━━━ Dokumentauszug ━━━
CUBA LIBRE will in dieser Rubrik aufzeigen, was die Konzernmedien verschweigen, Falschmeldungen enthüllen und Manipulationen aufdecken.
Rotation. Foto: Wiljo Heinen |
Für bürgerliche Medien ist die Freiheit von Kunst und Kultur eine heilige Kuh. Zumindest, wenn es sich um die kulturellen Freiheiten selbsternannter und vom Ausland finanzierter "Künstler" in Kuba handelt. Werden jedoch weltbekannte kubanische Musiker in den USA politisch verfolgt, denunziert, mit Auftrittsverboten belegt und der Zerstörung ihrer beruflichen Karriere bedroht, erfahren Leser und Zuschauer der großen deutschsprachigen Medien nichts darüber.
━━━ Datenauszug ━━━
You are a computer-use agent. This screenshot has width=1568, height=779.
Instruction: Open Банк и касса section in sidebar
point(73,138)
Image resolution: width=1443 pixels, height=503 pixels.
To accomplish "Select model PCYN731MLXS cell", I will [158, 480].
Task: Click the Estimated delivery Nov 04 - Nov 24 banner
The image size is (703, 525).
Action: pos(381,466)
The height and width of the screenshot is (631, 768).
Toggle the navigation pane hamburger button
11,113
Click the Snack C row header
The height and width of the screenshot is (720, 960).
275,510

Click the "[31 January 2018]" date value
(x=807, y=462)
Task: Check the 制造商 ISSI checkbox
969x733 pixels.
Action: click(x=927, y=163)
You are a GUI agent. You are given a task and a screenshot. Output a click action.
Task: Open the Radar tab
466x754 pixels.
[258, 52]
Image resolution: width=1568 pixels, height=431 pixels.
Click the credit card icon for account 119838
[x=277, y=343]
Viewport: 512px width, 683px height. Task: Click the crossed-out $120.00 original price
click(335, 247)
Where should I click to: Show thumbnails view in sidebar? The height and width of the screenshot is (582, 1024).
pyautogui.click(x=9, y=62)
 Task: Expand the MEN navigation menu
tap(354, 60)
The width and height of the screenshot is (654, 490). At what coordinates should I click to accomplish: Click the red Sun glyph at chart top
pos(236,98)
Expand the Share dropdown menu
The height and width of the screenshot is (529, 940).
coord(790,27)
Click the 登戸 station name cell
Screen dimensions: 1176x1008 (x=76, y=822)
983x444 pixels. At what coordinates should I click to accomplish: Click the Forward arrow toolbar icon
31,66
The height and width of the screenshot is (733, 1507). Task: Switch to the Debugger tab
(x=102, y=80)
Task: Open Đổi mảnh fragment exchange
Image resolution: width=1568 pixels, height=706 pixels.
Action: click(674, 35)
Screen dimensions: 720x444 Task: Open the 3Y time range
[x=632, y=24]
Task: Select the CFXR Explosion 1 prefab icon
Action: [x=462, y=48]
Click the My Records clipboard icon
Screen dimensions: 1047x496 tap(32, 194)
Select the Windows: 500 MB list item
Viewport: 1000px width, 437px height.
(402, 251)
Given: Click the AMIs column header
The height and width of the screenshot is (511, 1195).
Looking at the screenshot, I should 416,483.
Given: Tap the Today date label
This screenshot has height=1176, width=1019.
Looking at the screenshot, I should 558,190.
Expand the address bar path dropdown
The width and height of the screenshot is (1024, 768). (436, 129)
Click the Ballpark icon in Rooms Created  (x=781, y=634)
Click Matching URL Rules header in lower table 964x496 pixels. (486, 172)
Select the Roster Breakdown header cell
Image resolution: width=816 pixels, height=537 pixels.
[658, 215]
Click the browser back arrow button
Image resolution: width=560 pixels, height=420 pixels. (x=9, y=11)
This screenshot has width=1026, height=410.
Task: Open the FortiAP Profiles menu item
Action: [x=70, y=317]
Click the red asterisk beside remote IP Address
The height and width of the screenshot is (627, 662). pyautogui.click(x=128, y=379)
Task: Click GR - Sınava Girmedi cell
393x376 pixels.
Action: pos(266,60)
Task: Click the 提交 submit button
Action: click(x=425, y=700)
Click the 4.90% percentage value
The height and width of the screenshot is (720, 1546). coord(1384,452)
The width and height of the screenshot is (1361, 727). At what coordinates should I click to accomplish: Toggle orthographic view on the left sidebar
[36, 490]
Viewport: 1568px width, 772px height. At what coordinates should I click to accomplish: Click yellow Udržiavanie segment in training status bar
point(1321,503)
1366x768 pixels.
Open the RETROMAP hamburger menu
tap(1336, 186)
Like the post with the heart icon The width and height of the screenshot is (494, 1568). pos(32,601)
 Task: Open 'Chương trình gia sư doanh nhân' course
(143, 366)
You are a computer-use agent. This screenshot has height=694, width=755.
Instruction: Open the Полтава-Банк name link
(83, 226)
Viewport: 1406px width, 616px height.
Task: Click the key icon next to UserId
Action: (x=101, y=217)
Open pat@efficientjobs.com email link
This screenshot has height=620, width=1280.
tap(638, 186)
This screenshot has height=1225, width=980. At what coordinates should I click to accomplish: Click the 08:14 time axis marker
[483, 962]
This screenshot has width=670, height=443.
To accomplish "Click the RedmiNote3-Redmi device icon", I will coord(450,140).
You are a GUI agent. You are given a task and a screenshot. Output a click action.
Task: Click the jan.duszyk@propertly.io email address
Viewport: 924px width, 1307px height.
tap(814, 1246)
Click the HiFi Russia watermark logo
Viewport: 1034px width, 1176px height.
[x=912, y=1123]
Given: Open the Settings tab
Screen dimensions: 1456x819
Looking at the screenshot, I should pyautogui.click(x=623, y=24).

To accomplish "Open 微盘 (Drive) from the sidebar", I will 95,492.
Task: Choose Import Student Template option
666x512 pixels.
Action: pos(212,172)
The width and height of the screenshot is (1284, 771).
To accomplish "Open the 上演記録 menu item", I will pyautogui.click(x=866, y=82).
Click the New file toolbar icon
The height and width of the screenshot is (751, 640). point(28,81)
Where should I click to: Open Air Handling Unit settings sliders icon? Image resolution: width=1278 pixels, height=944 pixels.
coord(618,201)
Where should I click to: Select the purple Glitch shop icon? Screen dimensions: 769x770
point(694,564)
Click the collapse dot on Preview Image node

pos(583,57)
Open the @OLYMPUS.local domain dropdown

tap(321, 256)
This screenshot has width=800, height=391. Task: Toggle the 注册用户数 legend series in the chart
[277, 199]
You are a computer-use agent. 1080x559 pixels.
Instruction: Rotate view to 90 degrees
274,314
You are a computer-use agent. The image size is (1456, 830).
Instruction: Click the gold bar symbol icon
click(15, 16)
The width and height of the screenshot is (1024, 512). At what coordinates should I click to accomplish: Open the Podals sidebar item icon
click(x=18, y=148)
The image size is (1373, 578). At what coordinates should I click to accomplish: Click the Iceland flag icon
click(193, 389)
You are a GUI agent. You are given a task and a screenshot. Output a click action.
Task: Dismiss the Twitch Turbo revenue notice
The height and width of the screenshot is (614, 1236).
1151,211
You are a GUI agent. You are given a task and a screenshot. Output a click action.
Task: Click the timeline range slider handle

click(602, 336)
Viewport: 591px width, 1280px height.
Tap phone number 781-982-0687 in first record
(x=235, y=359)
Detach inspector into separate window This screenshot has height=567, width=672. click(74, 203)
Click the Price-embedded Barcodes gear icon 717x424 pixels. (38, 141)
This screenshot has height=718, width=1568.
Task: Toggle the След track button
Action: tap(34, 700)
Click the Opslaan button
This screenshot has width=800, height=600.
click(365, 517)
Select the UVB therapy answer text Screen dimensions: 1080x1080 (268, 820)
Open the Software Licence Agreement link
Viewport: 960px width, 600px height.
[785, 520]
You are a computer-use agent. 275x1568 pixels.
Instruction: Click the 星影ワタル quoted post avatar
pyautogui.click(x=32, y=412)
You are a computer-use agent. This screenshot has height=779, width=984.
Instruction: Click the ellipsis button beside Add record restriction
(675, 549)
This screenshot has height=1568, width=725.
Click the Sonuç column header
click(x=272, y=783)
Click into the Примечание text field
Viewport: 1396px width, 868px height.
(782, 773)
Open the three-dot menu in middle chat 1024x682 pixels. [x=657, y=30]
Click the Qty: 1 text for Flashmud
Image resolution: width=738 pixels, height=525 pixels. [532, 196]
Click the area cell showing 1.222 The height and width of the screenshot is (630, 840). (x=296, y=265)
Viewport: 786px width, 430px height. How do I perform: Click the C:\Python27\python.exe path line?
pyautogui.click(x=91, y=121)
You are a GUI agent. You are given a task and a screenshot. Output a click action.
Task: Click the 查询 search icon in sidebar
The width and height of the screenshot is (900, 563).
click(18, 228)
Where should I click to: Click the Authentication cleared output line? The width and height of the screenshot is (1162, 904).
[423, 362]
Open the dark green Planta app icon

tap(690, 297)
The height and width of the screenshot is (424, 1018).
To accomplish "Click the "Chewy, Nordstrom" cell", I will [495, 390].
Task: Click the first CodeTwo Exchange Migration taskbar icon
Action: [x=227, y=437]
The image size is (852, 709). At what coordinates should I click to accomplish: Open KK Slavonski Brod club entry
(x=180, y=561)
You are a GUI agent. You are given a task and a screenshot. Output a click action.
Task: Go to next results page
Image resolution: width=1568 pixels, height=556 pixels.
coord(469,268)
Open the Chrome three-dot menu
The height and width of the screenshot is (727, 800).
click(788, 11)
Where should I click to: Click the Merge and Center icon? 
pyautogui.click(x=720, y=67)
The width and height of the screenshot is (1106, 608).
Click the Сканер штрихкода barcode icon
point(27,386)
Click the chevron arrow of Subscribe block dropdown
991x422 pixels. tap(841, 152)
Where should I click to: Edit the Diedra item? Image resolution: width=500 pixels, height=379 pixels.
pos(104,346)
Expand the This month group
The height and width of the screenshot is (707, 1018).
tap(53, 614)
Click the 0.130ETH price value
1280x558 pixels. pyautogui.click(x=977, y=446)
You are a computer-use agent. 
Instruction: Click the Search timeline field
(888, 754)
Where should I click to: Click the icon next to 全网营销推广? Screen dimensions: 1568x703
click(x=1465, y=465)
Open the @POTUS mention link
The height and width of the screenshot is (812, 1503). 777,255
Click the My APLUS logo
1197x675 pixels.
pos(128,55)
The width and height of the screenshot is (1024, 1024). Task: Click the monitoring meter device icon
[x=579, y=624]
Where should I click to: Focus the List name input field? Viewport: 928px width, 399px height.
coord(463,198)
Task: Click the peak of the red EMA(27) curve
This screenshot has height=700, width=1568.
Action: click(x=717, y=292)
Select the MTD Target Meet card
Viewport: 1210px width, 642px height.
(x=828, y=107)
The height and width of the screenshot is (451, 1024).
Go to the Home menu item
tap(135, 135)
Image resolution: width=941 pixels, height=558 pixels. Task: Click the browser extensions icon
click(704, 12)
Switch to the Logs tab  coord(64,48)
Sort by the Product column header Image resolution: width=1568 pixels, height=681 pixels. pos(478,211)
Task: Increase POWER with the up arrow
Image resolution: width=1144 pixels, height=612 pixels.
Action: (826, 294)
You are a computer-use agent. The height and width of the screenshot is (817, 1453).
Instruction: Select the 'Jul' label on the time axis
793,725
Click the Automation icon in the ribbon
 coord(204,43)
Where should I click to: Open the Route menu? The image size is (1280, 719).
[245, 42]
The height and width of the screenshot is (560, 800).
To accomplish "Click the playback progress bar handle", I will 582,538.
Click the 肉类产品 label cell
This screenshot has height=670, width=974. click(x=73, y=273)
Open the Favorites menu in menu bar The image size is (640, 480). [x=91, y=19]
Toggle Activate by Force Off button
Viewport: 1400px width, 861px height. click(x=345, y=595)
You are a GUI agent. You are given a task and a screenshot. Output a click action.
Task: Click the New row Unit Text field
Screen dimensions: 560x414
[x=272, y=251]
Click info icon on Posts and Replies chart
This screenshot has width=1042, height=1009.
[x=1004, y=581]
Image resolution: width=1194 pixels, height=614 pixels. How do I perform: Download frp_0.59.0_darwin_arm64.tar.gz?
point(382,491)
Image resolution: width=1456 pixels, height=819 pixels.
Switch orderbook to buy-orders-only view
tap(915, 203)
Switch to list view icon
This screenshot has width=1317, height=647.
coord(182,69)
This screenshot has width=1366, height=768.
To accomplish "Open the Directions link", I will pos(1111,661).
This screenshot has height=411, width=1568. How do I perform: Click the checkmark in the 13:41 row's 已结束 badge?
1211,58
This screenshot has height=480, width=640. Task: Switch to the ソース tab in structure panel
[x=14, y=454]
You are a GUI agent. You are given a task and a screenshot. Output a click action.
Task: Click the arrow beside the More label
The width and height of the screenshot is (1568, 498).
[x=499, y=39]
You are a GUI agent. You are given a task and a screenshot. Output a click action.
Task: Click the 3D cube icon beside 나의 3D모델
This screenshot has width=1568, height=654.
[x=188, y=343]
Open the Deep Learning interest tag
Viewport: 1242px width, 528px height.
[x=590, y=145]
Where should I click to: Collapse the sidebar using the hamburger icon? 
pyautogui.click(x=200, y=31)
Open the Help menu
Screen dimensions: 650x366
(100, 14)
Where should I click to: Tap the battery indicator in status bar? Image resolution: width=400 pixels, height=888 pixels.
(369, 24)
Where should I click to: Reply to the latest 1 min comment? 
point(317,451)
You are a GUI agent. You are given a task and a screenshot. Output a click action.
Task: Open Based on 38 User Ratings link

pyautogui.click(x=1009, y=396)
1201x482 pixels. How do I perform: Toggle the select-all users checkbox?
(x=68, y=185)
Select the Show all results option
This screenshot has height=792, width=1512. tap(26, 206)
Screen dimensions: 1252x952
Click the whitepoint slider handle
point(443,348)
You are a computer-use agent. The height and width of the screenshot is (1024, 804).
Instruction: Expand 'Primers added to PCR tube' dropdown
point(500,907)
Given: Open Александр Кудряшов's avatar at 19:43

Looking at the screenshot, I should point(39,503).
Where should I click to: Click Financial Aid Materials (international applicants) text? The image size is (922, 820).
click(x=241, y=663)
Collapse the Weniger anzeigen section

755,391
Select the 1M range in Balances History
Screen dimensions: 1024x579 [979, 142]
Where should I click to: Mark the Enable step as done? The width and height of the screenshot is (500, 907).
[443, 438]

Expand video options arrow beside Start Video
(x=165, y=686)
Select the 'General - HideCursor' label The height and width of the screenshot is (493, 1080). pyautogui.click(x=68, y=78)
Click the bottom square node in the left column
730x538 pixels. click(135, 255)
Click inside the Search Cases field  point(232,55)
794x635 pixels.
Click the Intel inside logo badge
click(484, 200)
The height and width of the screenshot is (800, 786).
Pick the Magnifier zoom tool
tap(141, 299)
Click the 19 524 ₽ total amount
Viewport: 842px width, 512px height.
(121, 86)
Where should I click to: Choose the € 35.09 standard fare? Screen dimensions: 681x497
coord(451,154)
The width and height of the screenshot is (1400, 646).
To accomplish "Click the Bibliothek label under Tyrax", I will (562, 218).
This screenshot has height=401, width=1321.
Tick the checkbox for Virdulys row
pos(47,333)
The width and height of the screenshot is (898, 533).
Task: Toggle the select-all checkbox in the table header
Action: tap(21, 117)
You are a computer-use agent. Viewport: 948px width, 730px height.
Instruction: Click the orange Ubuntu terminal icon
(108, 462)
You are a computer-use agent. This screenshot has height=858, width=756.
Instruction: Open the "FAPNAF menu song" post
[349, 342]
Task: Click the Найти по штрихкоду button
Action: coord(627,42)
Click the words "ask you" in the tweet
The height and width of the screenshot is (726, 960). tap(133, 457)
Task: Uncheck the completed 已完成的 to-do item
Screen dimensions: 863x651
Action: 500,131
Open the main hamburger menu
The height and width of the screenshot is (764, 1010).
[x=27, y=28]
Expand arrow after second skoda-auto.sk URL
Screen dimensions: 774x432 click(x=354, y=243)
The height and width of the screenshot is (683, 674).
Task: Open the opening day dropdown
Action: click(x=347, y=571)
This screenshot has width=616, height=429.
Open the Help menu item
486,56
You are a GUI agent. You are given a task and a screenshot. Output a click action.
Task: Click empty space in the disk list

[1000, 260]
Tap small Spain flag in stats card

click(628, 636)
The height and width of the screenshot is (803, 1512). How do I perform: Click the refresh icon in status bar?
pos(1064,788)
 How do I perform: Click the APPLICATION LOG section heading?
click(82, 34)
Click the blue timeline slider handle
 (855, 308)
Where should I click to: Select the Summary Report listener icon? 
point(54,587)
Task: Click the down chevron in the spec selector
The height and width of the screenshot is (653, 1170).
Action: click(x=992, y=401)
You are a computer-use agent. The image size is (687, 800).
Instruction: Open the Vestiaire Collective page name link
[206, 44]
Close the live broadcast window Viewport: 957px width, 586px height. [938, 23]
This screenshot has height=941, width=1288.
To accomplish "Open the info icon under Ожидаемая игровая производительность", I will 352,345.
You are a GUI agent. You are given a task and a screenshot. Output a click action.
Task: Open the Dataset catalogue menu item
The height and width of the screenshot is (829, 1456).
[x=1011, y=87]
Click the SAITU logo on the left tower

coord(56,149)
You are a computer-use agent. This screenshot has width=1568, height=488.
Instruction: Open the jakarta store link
━━━
Auszuführende Aufgabe
Gib den Abschnitt aus dem Dokumentauszug wortgetreu wieder, beginnend bei „CUBA LIBRE will“ und endend bei „Medien nichts darüber.“.

Antwort zur Aufgabe
CUBA LIBRE will in dieser Rubrik aufzeigen, was die Konzernmedien verschweigen, Falschmeldungen enthüllen und Manipulationen aufdecken.
Rotation. Foto: Wiljo Heinen |
Für bürgerliche Medien ist die Freiheit von Kunst und Kultur eine heilige Kuh. Zumindest, wenn es sich um die kulturellen Freiheiten selbsternannter und vom Ausland finanzierter "Künstler" in Kuba handelt. Werden jedoch weltbekannte kubanische Musiker in den USA politisch verfolgt, denunziert, mit Auftrittsverboten belegt und der Zerstörung ihrer beruflichen Karriere bedroht, erfahren Leser und Zuschauer der großen deutschsprachigen Medien nichts darüber.